Trained by Gene, I served as Head of the Department of Literary Research at TBRC until 2015, directing a core research team of scholars and a cohort of Harvard University graduate students to break new ground in Tibetan Buddhist studies and digital scholarship. Much of our work was to develop and enrich metadata access points within the TBRC library in order to advance research and scholarship about Tibetan literature. In so doing, we facilitated a synergetic coupling of scholarly inquiry with digital technology resources. Some of what we accomplished in the research department included the introduction of pioneering databases for Tibetan Buddhist textual transmissions as well as reincarnate and abbatial successions, building a dynamic digital research tool for visualizing historical geography, the Harvard Tibet WorldMap, and architecting a million-page repository of searchable Buddhist texts.

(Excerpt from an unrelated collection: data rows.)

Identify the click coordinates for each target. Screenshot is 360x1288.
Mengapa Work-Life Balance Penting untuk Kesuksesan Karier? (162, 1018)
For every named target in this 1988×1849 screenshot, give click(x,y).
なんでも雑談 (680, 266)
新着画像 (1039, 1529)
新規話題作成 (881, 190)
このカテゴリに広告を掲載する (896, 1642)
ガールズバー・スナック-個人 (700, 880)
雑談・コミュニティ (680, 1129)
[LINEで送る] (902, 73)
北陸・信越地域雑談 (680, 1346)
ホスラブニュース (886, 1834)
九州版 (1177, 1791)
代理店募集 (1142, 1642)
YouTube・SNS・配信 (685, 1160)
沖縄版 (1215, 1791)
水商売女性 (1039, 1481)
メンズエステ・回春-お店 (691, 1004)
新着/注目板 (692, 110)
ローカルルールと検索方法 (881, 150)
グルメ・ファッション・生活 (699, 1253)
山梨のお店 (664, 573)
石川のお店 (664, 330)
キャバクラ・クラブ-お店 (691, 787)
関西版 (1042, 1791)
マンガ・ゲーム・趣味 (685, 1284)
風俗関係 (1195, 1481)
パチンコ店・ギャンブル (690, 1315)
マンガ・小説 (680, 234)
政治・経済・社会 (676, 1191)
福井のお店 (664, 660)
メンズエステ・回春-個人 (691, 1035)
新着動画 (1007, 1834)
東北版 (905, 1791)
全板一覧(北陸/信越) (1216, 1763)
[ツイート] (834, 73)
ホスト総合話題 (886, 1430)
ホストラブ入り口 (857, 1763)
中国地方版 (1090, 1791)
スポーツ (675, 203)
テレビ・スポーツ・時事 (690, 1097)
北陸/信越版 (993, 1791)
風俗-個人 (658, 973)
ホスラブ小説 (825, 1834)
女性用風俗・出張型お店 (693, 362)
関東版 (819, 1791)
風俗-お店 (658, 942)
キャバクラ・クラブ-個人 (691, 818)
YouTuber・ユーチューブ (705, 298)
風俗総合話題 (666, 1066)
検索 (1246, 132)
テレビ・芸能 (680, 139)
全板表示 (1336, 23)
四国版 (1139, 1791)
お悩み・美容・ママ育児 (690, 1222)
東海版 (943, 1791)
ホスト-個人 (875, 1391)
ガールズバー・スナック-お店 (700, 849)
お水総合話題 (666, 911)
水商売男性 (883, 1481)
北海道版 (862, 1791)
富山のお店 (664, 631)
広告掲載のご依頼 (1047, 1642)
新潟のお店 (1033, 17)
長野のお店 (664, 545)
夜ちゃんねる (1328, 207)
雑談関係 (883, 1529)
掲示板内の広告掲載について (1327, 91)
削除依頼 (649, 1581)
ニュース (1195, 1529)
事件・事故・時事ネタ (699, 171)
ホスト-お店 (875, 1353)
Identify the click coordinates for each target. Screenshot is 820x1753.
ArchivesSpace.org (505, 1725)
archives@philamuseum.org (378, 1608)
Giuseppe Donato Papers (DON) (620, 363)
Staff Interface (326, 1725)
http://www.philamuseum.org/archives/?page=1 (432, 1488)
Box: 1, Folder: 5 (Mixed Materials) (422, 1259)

My own writing and translation focuses on the literary productions of marginalized transmission lineages of Buddhism in Tibet. I have written on the literary history of zhentong, and my forthcoming book is a study of the intellectual history of the Jonang Buddhist tradition. I am working on the writings of Taranatha (1575-1635), and translating the autobiography of one of his close disciples, the female adept Trinley Wangmo. Other areas of my research include Tibetan life writing, Shangpa lineage history, rare books and manuscript culture in Tibet, Dzogchen contemplative instructions, and poetics.